Heading into the new week early this morning, Treasuries refused to move any higher than Friday's highs and ultimately moved lower as they followed an EU bond rally. Gains continued at the start of the domestic session, following the 2 main opening bells (CME at 820 and NYSE at 930am). With yields down as much as 8bps in early trading, this is a surprisingly strong start with Treasury auctions and CPI data looming in the next 2 days.
It's strong enough to consider that yields could already be making a case for a lower ceiling than the mid-June levels suggested. There are no perfectly well-behaved technical levels at the moment, but if we treat the ceiling as a range of yields from 3.08 to 3.17 and the floor from 2.71-2.80, it would capture most of the trading since mid-April and only leave out the wildest moments from mid-June.

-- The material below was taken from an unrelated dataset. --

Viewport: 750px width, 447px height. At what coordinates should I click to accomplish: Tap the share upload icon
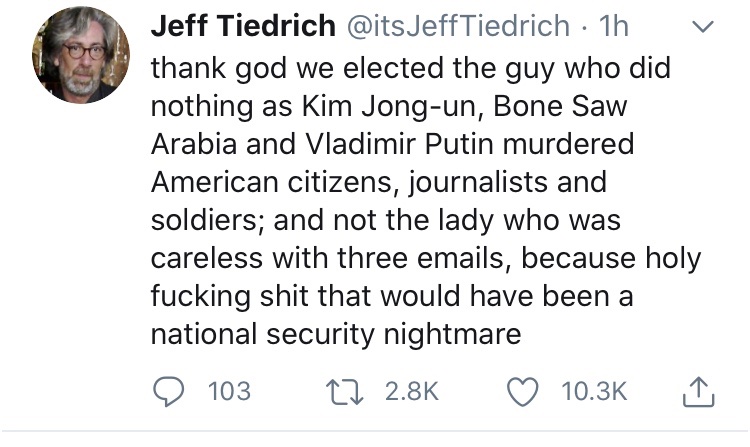(696, 391)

Ultimately, the week will depend on the outcome of several inflation reports. The first one, Wednesday's CPI, is also by far the most important. Producer prices follow on Thursday and the inflation expectation component of the Consumer Sentiment data hit on Friday morning. If CPI hasn't already sent a strong enough message by mid-week, this trifecta of reports should go a long way toward helping the market pick a winner between 50bps and 75bps for the next Fed rate hike. It should also offer a strong comment on how high or low the ceiling should be for the trading range in bond yields.
Today's calendar is essentially blank with only the 3yr Treasury auction at 1pm. Tomorrow's 10yr auction has much more market movement potential.